Code Optimization
Volume Number: 15 (1999)
Issue Number: 4
Column Tag: CodeWarrior Workshop
Code Optimization
by Andrew Downs
Code Optimization Options in CodeWarrior
Introduction
Code optimization involves the application of rules and algorithms to program code with the goal of making it faster, smaller, more efficient, and so on. Often these types of optimizations conflict with each other: for instance, faster code usually ends up larger, not smaller. Optimizations can be performed at several levels (e.g. source code, intermediate representations), and by various parties, such as the developer or the compiler/optimizer.
This article discusses and demonstrates the code optimization options available in CodeWarrior Pro. In spite of its ever-growing sophistication, CodeWarrior still makes it easy to select the right level of optimization for your program. Understanding how CodeWarrior applies optimizations will help when it is time to debug your code, especially when using a low-level debugger or when the source code is not available.
Optimization Terms
In order to understand the process, you need to speak the language. Here are definitions for the terms discussed in this article, plus a few extras. Keep in mind that the words replace, substitute, etc. do not imply physical changes to your original source code, but rather are reflected in the generated machine code, after your source code has been parsed and optimized.
Each term includes a brief description, including why it is important.

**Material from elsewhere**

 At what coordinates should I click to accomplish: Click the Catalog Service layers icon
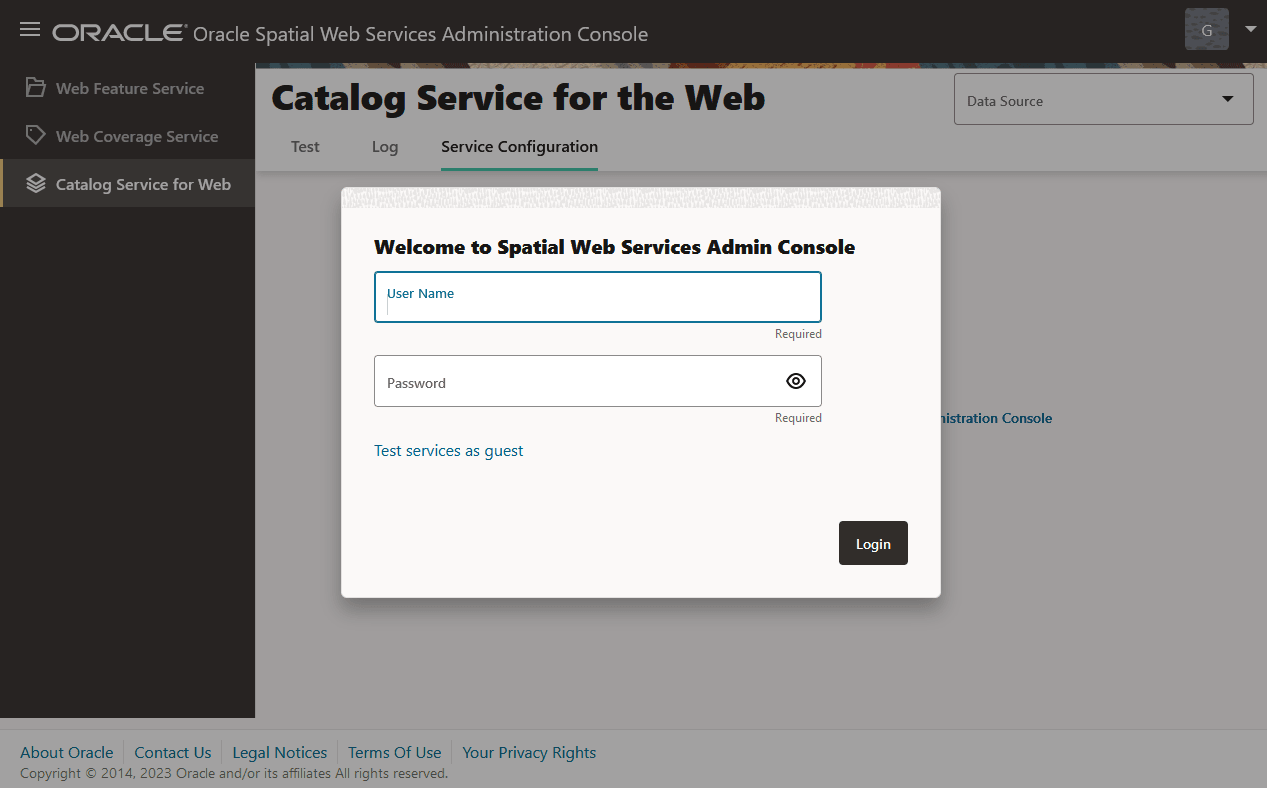(x=36, y=184)
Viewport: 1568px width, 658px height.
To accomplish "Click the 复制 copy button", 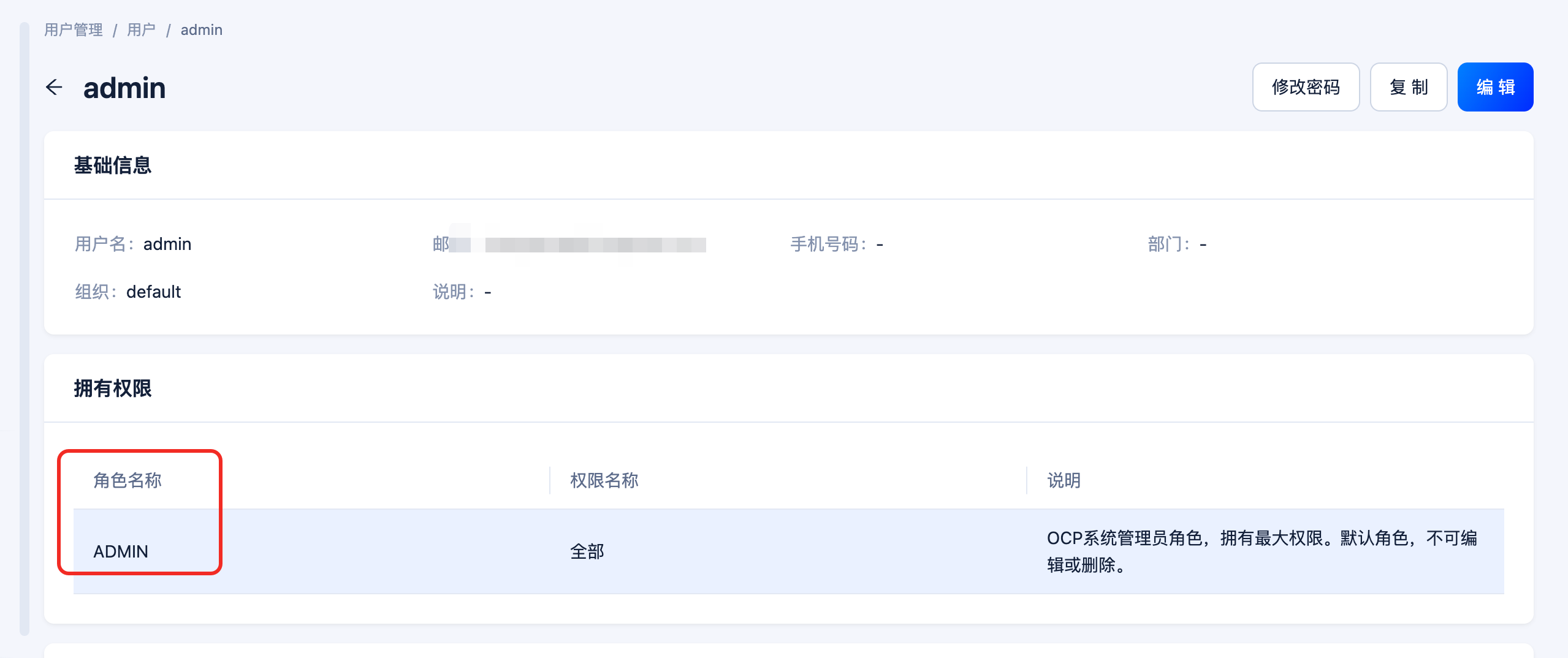I will click(x=1409, y=87).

Code examples illustrating some of these terms will be presented later in the article.
- Common subexpression elimination
- If the value resulting from the calculation of a subexpression is used multiple times, perform the calculation once and substitute the result for each individual calculation.
- Constant propagation
- Replace variables that rely on an unchanging value with the value itself.
- Copy propagation
- Replace multiple variables that use the same calculated value with one variable.
- Dead code elimination
- Code that never gets executed can be removed from the object file to reduce stored size and runtime footprint.
- Dead store elimination
- Variables and related store operations that are never used can be removed from the object file to reduce stored size and runtime footprint.
- Global register allocation
- Variables that do not overlap in scope may be placed in registers, rather than remaining in RAM. Accessing values stored in registers is faster than accessing values in RAM.
- Global vs. peephole scope
- Global optimization allows the compiler/optimizer to look at the overall program and determine how best to apply the desired optimization level. Peephole provides local optimizations, which do not account for patterns or conditions in the program as a whole. Local optimizations may include instruction substitutions.
- Inline calls
- A function that is fairly small can have its machine instructions substituted at the point of each call to the function, instead of generating an actual call. This trades space (the size of the function code) for speed (no function call overhead).
- Instruction scheduling
- Instructions for a specific processor may be generated, resulting in more efficient code for that processor but possible compatibility or efficiency problems on other processors. This optimization may be better applied to embedded systems, where the CPU type is known at build time. Most desktop software should use the Generic PowerPC option in CodeWarrior.
- Lifetime analysis
- A register can be reused for multiple variables, as long as those variables do not overlap in scope.
- Loop counting using CTR
- The count register (CTR) on the PowerPC is intended to be used for counting, such as in loop iterations. There are some branch instructions that specifically use the value in the CTR.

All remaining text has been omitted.